Task to carry out. Could you return every one of these entries word for word, with the pictures left out?

** begin Task input **

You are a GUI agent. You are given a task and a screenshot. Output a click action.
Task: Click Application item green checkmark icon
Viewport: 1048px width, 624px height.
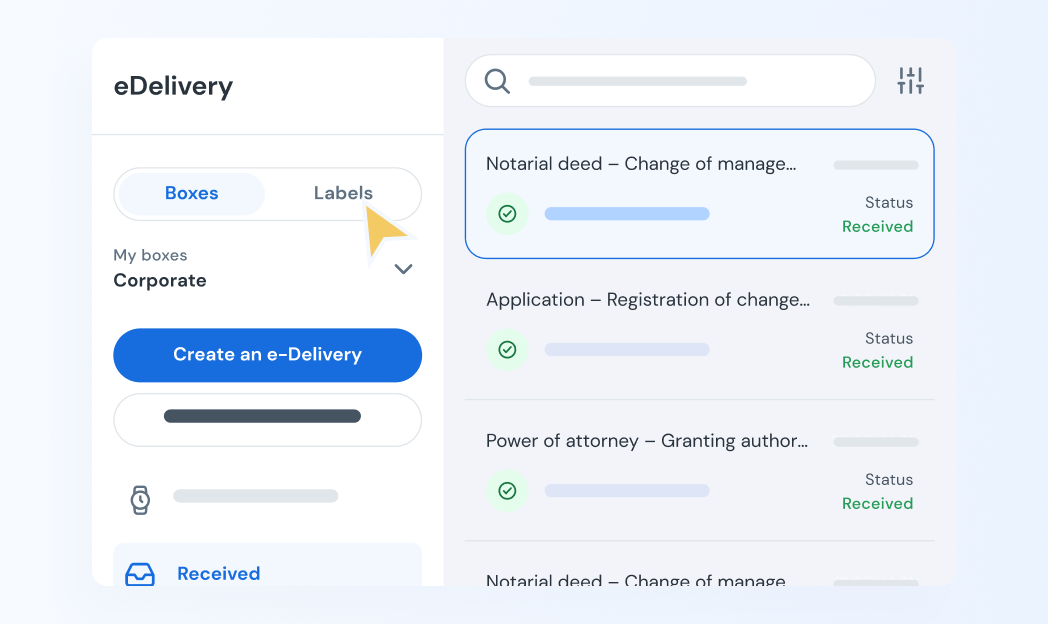coord(507,350)
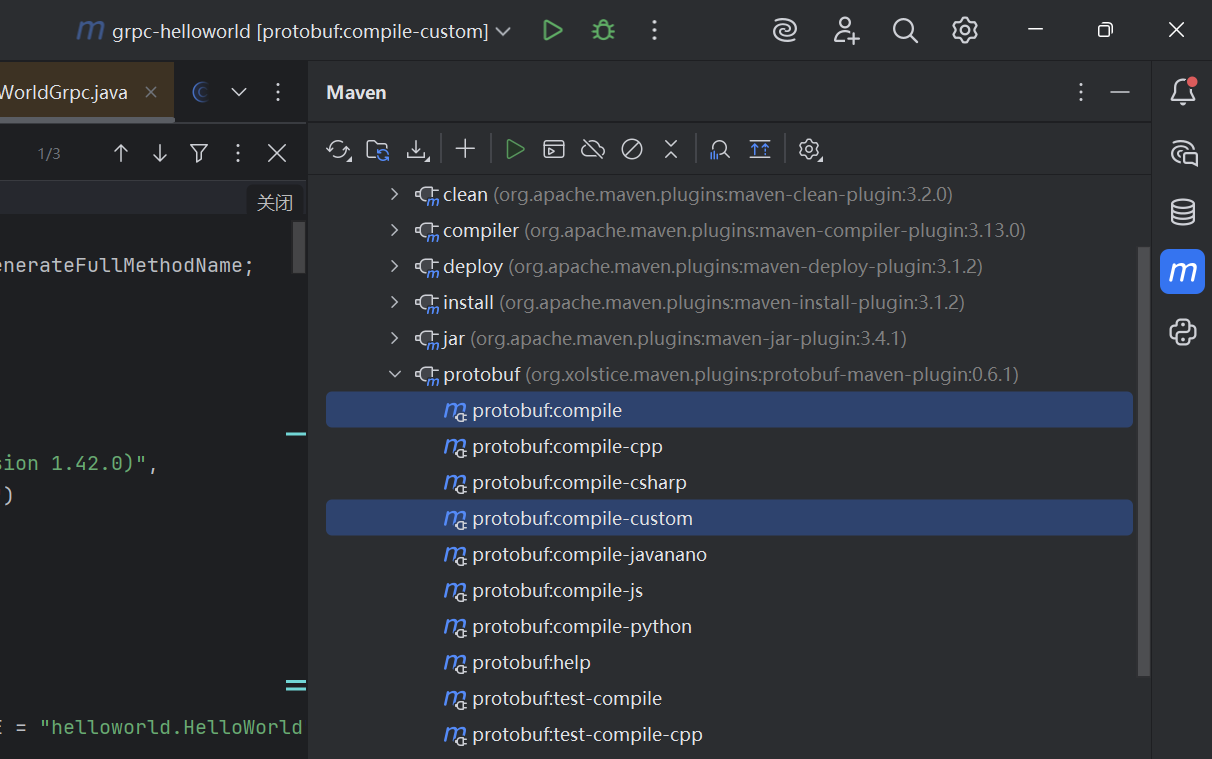Execute a Maven goal in the run panel

pos(553,149)

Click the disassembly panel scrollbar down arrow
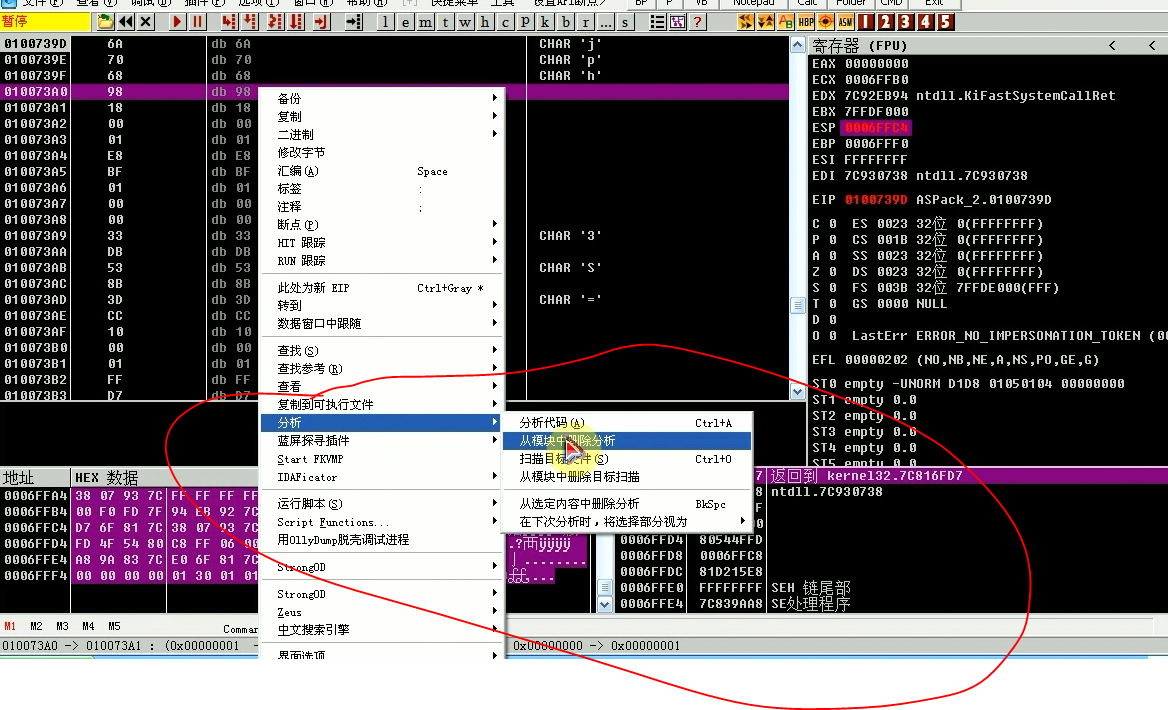(x=796, y=393)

** end Task input **

Written answer.
You are a GUI agent. You are given a task and a screenshot. Output a click action.
Task: Click Application item green checkmark icon
Viewport: 1048px width, 624px height.
coord(507,350)
Execute a Maven goal in the run panel

pos(553,149)

Click the disassembly panel scrollbar down arrow
(x=796, y=393)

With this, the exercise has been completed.